*** EXCERPTED RECORDS ***

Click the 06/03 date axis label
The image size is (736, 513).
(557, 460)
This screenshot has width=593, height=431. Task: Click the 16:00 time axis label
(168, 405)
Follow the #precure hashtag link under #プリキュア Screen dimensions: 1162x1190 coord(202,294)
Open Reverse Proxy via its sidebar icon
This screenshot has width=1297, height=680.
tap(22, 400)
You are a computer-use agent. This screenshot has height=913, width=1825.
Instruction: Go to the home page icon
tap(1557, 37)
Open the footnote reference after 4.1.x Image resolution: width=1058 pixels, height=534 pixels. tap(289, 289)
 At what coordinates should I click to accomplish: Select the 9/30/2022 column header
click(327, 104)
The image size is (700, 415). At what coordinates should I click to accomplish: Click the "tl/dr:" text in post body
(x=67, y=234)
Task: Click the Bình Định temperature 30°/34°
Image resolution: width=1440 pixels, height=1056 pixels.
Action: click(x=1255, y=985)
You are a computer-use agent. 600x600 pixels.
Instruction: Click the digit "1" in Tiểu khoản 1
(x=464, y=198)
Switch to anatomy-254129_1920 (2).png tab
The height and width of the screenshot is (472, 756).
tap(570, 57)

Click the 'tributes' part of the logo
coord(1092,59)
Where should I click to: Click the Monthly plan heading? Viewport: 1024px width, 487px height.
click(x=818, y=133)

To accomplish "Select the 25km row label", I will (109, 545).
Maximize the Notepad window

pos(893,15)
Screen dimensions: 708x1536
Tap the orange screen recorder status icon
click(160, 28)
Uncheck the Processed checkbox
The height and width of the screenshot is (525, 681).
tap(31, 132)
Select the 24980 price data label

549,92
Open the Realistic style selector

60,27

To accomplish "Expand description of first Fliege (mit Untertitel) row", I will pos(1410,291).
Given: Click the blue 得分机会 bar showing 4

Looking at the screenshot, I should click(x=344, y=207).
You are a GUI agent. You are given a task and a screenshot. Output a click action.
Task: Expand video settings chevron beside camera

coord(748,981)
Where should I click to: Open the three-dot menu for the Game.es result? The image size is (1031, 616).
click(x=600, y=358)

*** End of EXCERPTED RECORDS ***

- [WHAT THE TASK REQUIRES] Each line of the data is to be restated exactly.

- [YOUR SOLUTION]
Click the 06/03 date axis label
The image size is (736, 513).
(557, 460)
This screenshot has width=593, height=431. Task: Click the 16:00 time axis label
(168, 405)
Follow the #precure hashtag link under #プリキュア Screen dimensions: 1162x1190 coord(202,294)
Open Reverse Proxy via its sidebar icon
This screenshot has width=1297, height=680.
tap(22, 400)
You are a computer-use agent. This screenshot has height=913, width=1825.
Instruction: Go to the home page icon
tap(1557, 37)
Open the footnote reference after 4.1.x Image resolution: width=1058 pixels, height=534 pixels. tap(289, 289)
 At what coordinates should I click to accomplish: Select the 9/30/2022 column header
click(327, 104)
The image size is (700, 415). At what coordinates should I click to accomplish: Click the "tl/dr:" text in post body
(x=67, y=234)
Task: Click the Bình Định temperature 30°/34°
Image resolution: width=1440 pixels, height=1056 pixels.
Action: click(x=1255, y=985)
You are a computer-use agent. 600x600 pixels.
Instruction: Click the digit "1" in Tiểu khoản 1
(x=464, y=198)
Switch to anatomy-254129_1920 (2).png tab
The height and width of the screenshot is (472, 756).
tap(570, 57)

Click the 'tributes' part of the logo
coord(1092,59)
Where should I click to: Click the Monthly plan heading? Viewport: 1024px width, 487px height.
click(x=818, y=133)

To accomplish "Select the 25km row label", I will (109, 545).
Maximize the Notepad window

pos(893,15)
Screen dimensions: 708x1536
Tap the orange screen recorder status icon
click(160, 28)
Uncheck the Processed checkbox
The height and width of the screenshot is (525, 681).
tap(31, 132)
Select the 24980 price data label

549,92
Open the Realistic style selector

60,27

To accomplish "Expand description of first Fliege (mit Untertitel) row", I will pos(1410,291).
Given: Click the blue 得分机会 bar showing 4

Looking at the screenshot, I should click(x=344, y=207).
You are a GUI agent. You are given a task and a screenshot. Output a click action.
Task: Expand video settings chevron beside camera

coord(748,981)
Where should I click to: Open the three-dot menu for the Game.es result? The image size is (1031, 616).
click(x=600, y=358)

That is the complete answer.